What is being asked: Copy out the entries that follow, exactly as written.

Extracted entries:
————————

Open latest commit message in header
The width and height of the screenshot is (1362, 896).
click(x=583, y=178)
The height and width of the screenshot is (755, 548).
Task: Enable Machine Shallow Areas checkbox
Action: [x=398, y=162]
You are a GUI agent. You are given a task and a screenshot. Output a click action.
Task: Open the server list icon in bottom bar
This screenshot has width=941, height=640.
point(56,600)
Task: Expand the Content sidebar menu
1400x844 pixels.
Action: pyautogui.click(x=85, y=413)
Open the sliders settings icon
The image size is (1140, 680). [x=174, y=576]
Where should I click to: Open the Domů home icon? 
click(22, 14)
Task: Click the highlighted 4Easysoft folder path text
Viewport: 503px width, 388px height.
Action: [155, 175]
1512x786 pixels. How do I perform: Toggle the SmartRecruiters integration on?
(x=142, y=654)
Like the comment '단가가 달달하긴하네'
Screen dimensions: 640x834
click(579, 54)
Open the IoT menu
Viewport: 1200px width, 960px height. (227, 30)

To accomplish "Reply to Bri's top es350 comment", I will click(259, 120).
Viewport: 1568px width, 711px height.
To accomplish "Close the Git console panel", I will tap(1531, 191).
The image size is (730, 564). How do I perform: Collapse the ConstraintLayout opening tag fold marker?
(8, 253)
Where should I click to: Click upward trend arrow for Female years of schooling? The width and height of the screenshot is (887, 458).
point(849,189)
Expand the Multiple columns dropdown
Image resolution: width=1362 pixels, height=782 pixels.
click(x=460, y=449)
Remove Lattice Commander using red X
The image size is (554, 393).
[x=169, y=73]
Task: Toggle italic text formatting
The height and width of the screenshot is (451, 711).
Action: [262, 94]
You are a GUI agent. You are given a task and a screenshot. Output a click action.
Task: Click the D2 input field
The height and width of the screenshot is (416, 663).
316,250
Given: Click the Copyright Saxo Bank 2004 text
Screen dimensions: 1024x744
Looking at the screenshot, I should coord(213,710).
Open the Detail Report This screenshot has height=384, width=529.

————————

Response area:
Open latest commit message in header
The width and height of the screenshot is (1362, 896).
click(x=583, y=178)
The height and width of the screenshot is (755, 548).
Task: Enable Machine Shallow Areas checkbox
Action: [x=398, y=162]
You are a GUI agent. You are given a task and a screenshot. Output a click action.
Task: Open the server list icon in bottom bar
This screenshot has width=941, height=640.
point(56,600)
Task: Expand the Content sidebar menu
1400x844 pixels.
Action: pyautogui.click(x=85, y=413)
Open the sliders settings icon
The image size is (1140, 680). [x=174, y=576]
Where should I click to: Open the Domů home icon? 
click(22, 14)
Task: Click the highlighted 4Easysoft folder path text
Viewport: 503px width, 388px height.
Action: [155, 175]
1512x786 pixels. How do I perform: Toggle the SmartRecruiters integration on?
(x=142, y=654)
Like the comment '단가가 달달하긴하네'
Screen dimensions: 640x834
click(579, 54)
Open the IoT menu
Viewport: 1200px width, 960px height. (227, 30)

To accomplish "Reply to Bri's top es350 comment", I will click(259, 120).
Viewport: 1568px width, 711px height.
To accomplish "Close the Git console panel", I will tap(1531, 191).
The image size is (730, 564). How do I perform: Collapse the ConstraintLayout opening tag fold marker?
(8, 253)
Where should I click to: Click upward trend arrow for Female years of schooling? The width and height of the screenshot is (887, 458).
point(849,189)
Expand the Multiple columns dropdown
Image resolution: width=1362 pixels, height=782 pixels.
click(x=460, y=449)
Remove Lattice Commander using red X
The image size is (554, 393).
[x=169, y=73]
Task: Toggle italic text formatting
The height and width of the screenshot is (451, 711).
Action: [262, 94]
You are a GUI agent. You are given a task and a screenshot. Output a click action.
Task: Click the D2 input field
The height and width of the screenshot is (416, 663).
316,250
Given: Click the Copyright Saxo Bank 2004 text
Screen dimensions: 1024x744
Looking at the screenshot, I should coord(213,710).
Open the Detail Report This screenshot has height=384, width=529.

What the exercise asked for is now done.